======== INFORMATION PROVIDED
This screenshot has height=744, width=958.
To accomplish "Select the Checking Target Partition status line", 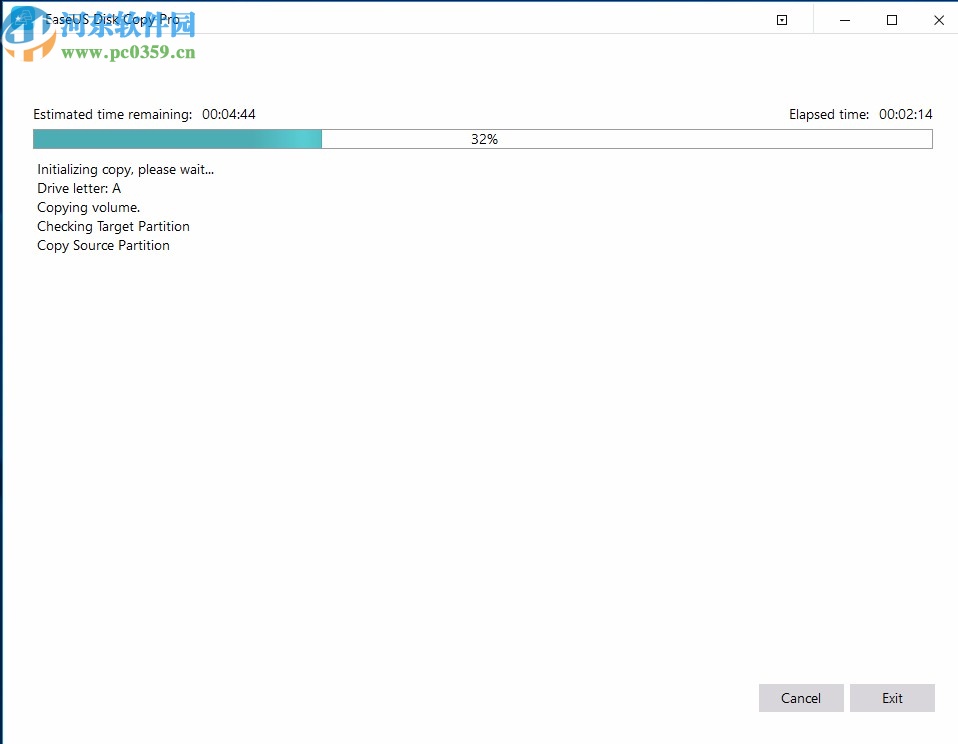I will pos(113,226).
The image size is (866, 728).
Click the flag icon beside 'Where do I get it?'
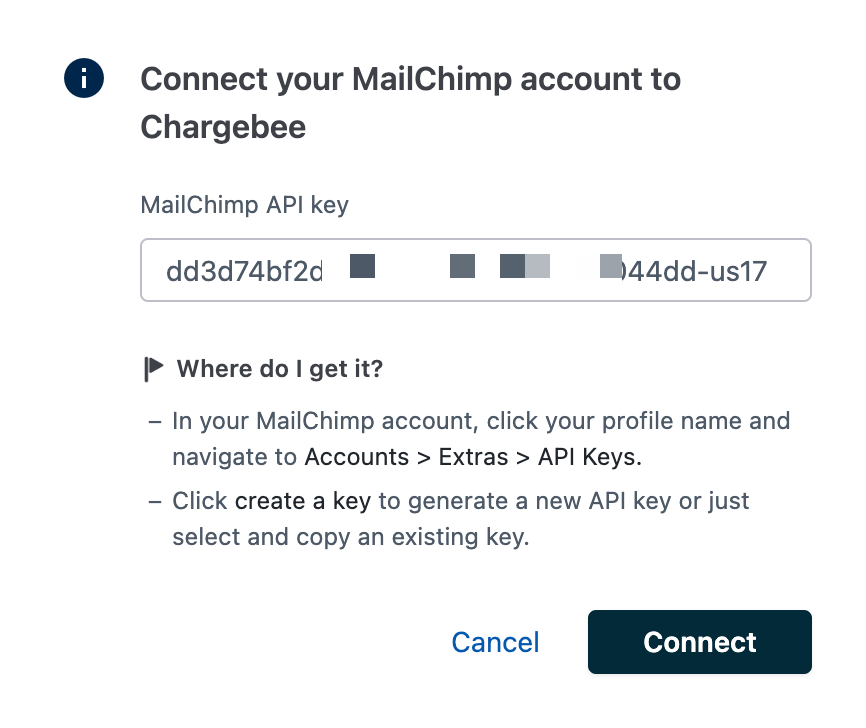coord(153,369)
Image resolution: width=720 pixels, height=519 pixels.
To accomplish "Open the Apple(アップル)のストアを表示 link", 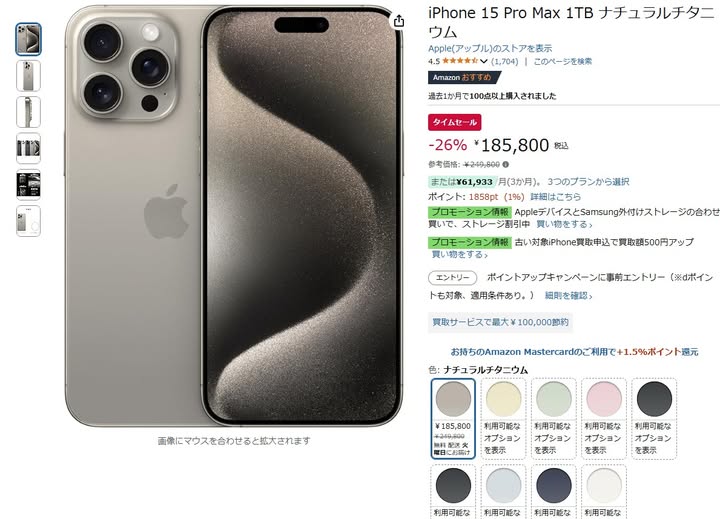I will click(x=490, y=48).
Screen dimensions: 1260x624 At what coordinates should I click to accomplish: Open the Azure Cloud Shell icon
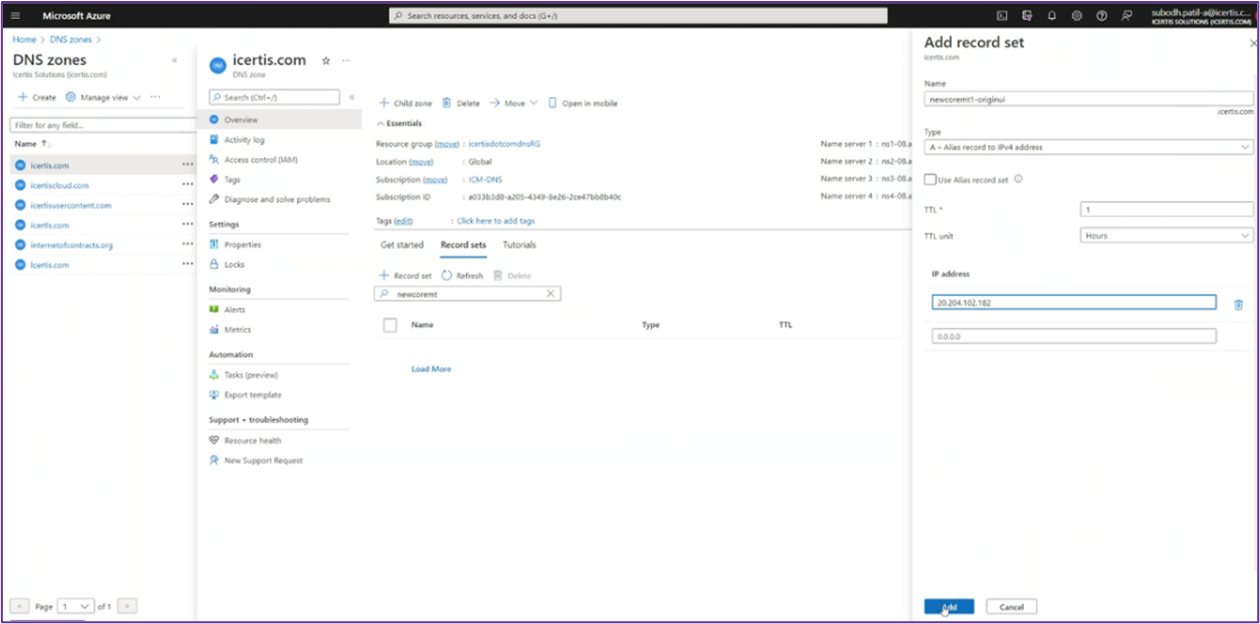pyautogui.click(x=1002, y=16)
================
● TASK INSTRUCTIONS:
Scan the listing for the string "height" and copy every line that carries it.

● RESPONSE BOX:
This screenshot has height=744, width=958.
Image resolution: width=720 pixels, height=519 pixels.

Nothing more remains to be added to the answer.